Évidemment, c’est tout d’abord ce qui est déjà requis pour la perfection du conseil, puisque le jugement fait aboutir le conseil et termine l’enquête. Par conséquent, c’est au nom de l’expérience du passé, assurée par la mémoire et par la docilité aux enseignements des anciens et des sages ; c’est aussi par la sagacité de l’esprit et la justesse du raisonnement, que nous jugerons du meilleur moyen réalisable.

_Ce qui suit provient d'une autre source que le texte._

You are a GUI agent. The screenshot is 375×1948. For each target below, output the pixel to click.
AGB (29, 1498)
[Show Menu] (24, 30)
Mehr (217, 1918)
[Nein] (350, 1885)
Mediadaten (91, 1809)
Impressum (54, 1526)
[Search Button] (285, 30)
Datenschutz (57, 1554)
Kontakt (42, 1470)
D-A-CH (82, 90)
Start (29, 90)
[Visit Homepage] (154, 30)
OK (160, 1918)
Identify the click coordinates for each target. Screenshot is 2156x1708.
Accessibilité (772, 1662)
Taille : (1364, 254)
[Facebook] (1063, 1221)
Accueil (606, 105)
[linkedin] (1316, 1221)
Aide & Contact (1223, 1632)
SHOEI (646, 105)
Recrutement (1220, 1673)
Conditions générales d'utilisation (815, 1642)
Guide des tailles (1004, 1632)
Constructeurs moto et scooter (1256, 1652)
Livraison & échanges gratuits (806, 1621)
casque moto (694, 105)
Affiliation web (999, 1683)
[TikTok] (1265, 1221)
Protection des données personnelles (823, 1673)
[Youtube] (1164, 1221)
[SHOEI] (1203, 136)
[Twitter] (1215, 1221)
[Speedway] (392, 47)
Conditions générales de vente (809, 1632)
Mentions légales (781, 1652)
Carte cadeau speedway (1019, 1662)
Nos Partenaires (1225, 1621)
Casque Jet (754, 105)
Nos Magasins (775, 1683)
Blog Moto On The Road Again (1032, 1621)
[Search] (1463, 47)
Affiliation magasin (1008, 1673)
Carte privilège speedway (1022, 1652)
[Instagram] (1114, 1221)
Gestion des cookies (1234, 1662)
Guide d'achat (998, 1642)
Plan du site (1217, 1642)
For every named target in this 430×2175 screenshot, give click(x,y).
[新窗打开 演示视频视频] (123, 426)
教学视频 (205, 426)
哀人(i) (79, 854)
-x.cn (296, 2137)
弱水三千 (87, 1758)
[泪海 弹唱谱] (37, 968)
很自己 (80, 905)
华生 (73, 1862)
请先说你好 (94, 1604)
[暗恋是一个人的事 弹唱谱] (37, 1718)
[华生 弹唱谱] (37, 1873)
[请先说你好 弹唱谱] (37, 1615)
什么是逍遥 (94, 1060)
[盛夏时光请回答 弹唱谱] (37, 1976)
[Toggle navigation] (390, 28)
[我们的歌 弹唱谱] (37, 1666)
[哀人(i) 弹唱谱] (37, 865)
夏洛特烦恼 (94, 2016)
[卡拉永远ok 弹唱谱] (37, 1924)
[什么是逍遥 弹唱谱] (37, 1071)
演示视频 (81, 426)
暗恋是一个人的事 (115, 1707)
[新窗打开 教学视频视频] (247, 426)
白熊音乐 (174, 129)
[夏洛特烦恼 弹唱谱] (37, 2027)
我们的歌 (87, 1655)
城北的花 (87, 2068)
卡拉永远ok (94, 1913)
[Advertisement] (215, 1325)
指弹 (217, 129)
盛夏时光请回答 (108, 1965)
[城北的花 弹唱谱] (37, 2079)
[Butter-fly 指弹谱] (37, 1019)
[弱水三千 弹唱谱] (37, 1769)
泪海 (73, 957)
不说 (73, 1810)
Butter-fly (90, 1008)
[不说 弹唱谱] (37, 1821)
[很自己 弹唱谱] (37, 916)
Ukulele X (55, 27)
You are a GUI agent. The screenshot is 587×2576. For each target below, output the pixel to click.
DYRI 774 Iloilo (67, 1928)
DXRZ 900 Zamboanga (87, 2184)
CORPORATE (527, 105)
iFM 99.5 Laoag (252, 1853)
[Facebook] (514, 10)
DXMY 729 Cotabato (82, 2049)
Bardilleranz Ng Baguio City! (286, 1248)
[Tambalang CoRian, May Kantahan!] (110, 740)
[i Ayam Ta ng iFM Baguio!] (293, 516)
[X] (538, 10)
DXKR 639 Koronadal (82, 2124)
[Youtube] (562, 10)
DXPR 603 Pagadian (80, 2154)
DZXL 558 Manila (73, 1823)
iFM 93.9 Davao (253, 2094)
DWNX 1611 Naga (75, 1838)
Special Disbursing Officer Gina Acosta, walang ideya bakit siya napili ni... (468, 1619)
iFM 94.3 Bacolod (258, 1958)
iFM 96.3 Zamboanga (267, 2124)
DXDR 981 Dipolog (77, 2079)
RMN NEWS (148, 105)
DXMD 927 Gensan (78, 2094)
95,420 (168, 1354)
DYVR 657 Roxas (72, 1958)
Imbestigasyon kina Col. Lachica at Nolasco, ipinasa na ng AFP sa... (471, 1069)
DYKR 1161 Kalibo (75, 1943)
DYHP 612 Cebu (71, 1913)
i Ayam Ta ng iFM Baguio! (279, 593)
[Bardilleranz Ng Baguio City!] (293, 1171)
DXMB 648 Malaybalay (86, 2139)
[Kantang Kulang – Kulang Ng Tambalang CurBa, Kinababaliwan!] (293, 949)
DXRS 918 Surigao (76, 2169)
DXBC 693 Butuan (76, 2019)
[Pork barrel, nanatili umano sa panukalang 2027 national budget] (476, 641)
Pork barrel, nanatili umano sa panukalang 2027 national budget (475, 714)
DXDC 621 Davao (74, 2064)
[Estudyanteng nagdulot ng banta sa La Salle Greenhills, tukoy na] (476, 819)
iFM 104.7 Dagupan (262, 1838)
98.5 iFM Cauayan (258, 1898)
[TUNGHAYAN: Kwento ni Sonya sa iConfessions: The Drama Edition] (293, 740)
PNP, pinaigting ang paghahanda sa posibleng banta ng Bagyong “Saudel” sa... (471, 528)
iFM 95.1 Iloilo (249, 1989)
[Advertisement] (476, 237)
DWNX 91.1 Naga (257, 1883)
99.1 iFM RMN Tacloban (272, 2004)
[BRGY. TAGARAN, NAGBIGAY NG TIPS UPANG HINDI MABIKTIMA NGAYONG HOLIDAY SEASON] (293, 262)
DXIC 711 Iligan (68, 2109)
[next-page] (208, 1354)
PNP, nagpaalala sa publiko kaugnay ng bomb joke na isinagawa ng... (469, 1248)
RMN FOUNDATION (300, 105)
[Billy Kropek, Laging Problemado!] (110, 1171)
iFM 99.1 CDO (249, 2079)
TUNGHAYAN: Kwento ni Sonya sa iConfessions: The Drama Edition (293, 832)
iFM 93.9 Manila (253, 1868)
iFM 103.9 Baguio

Mais, en plus de ce qui est exigé pour le conseil, il faut, pour le jugement, une clairvoyance toute particulière de l’esprit ; car il faut sortir des alternatives, opérer un triage entre toutes les éventualités, pour arriver à une décision unique : il faut voir juste, clair, net. ce qu’exigent les circonstances et déterminer une fois pour toutes ce qu’il faut faire.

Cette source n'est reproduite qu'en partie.